Anxious simply means anxious and I think it's a fair description of anyone who is so concerned about her ongoing symptoms that she has resorted to alternative, unproven treatments.

Of course it's perfectly possible that she's had fibroids 'for years'. Fibroids and irritable bowel can easily co-exist. I would be interested to know exactly what the gynaecologist has said and how this has influenced her complaint. I wonder what guarantee she's had that her symptoms have now been permanently cured?

Having gone through each area of Roberta's complaint letter, I would offer to meet her with the practice manager to discuss her concerns. Often an explanation or frank discussion can defuse these situations and avoid protracted discussions. I would hope to restore our previously good relationship.

Dr Chris Hall

'How could I diagnose fibroids given a history of IBS?'

These days a complaint is something GPs are practically expected to embrace as an opportunity to reflect positively on our practice.

Roberta's complaint is irksome as it does not seem justifiable. How could I be expected to diagnose fibroids given a history of IBS and food allergy symptoms? The patient's side of the dialogue contract seems incomplete here. She has nevertheless complained, and the non-adversarial complaints procedure must swing into action, expressing sympathy for Roberta and acknowledging her feelings of anger. An added difficulty is her likely reluctance to meet in order to discuss the grievance, but the offer should be made. At the least, this will allow me to explore her health beliefs and address her concerns ­ in other words, how could her symptoms have prompted me to diagnose fibroids?

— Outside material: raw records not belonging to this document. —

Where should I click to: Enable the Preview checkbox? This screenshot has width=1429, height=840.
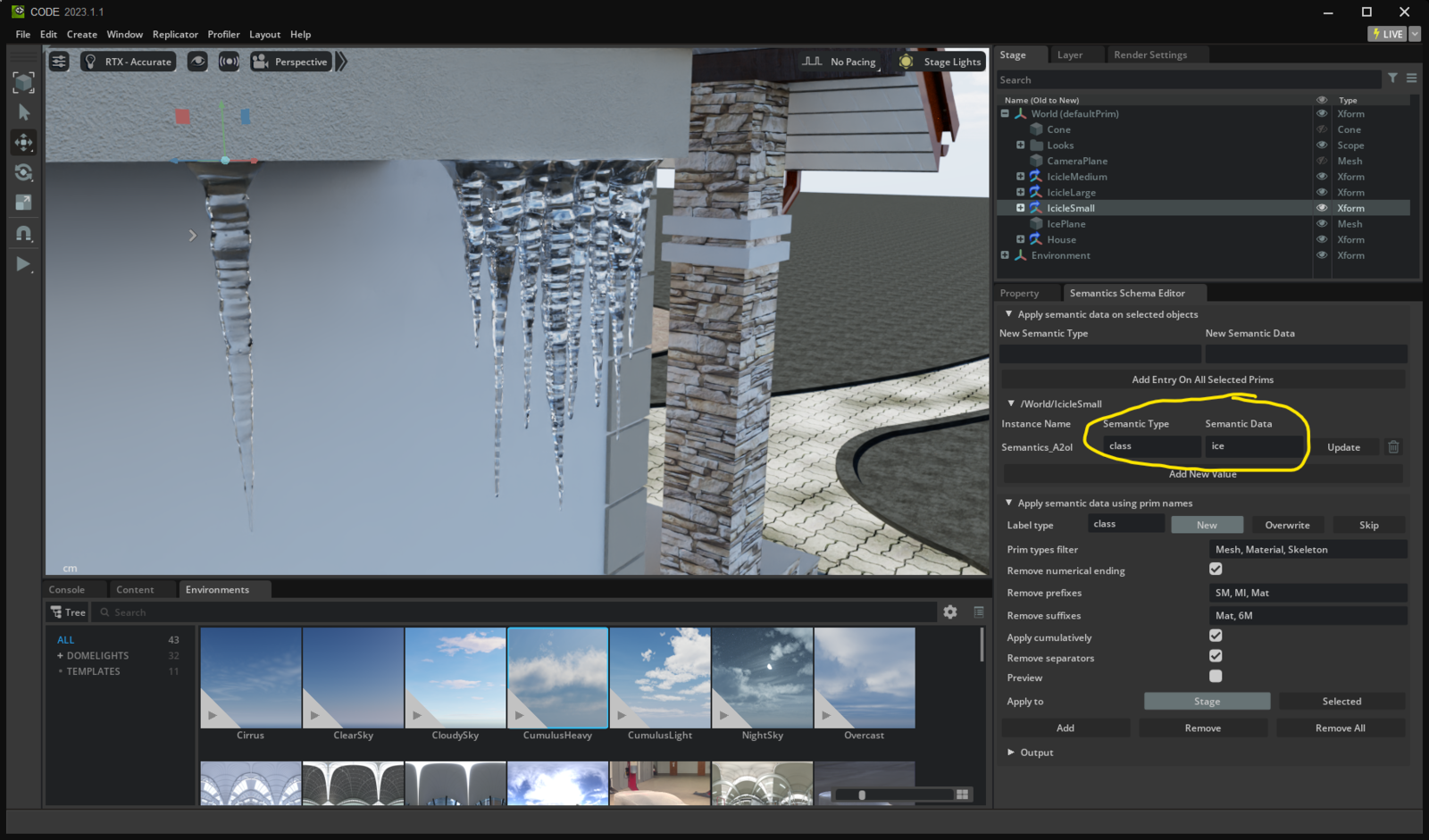(1216, 677)
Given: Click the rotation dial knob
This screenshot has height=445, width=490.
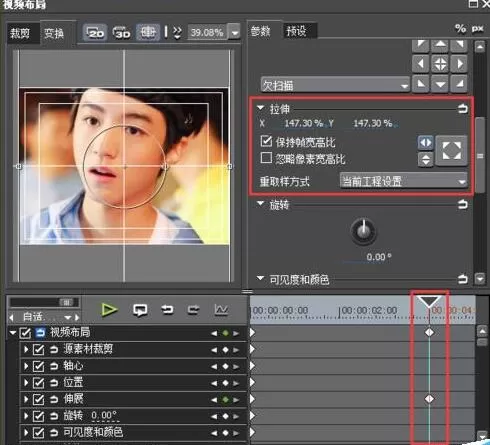Looking at the screenshot, I should pos(363,231).
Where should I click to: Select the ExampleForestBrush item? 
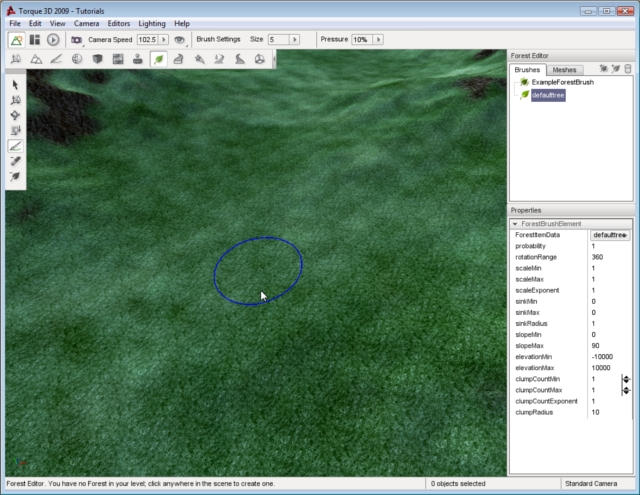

I suspect the source of her anger and of the complaint is her perception that she has not been taken seriously. Reassuring her may help defuse the situation. Should she attend, I would take care to have an impartial colleague present.

A call to my medical defence body would be prudent. I would speak to my locum colleague to clarify his comments (without implied criticism). Strictly speaking, I am to an extent responsible for the acts and omissions of my locum, but I would find it difficult to take the blame for labelling Roberta as 'anxious'. Opening a confidential letter between health professionals suggests a lack of trust, and in future it may be more prudent for colleagues to send referral letters separately.

If Roberta and I are to have any relationship in future she must be made aware of the nebulous nature of her symptoms and the many possible diagnoses, of which fibroids would not be top of the list. Ultimately it is up to the patient which way our relationship goes. If nothing positive comes of all this, at least the learning and reflective ruminations of the complaints procedure may be useful.

Dr Alison Best

'Am I taking the blame for some underlying problem?'

Given that Roberta has made a formal complaint, much of my approach would be governed by our complaints policy. The practice manager would send a letter acknowledging receipt of the complaint and advising that the matter will be looked into promptly. I would consider whether it would be more appropriate for me to respond by letter or to arrange a meeting with Roberta. I would contact my defence organisation.

I am sure I would feel upset. Having felt I had a good relationship with Roberta I would also be a little puzzled. Am I missing something? Does Roberta have some underlying problems for which I am taking the blame? Is she upset about having had a hysterectomy?

I would read the six-page complaint carefully and look back over Roberta's medical records. I would consider whether I had missed something. I am obsessional about record keeping so it is interesting that there is no specific reference to either anxiety or gynaecological symptoms in the medical records.

It appears she was referred to a gynaecologist privately by a locum and I would be keen to see the locum's notes. Perhaps her concerns about having been labelled anxious stem from her consultation with the locum.

Prior to responding to her complaint I would try to establish what she was hoping to achieve. An explanation? An apology? I would also look at the tone of her complaint.

It is a useful reminder that patients often do read both our notes and referral letters. Where possible, I talk through notes and letters with the patient face to face to avoid any misunderstandings.